### Set problem
Starting at the line that contains "This screenshot has" and ending at the line that contains "pyautogui.click(x=433, y=46)", put those lines of the records below into a Markdown table with the columns Row and Line, leaving out any blank lines.

### Material shown
======
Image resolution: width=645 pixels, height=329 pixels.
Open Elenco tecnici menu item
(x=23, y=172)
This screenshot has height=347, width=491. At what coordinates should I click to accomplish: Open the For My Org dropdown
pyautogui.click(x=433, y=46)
======
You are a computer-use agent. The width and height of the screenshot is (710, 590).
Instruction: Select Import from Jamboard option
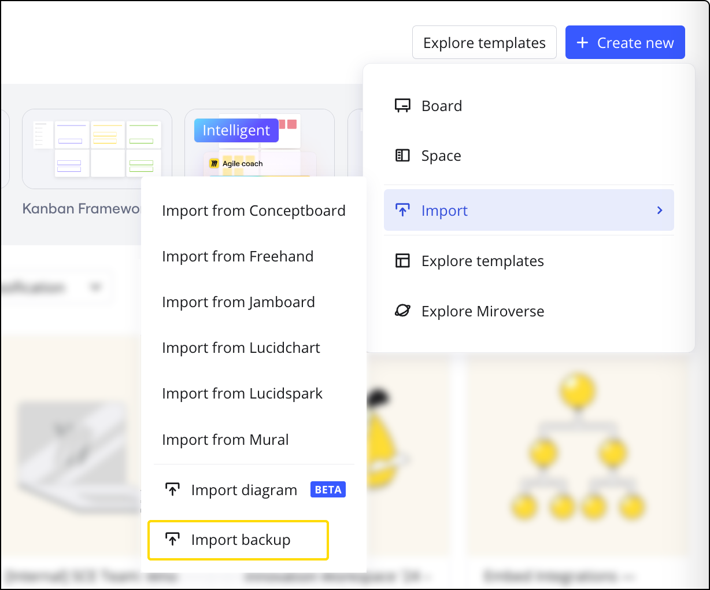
======
### Task answer
| Row | Line |
|---|---|
| 1 | This screenshot has height=347, width=491. At what coordinates should I click to accomplish: Open the For My Org dropdown |
| 2 | pyautogui.click(x=433, y=46) |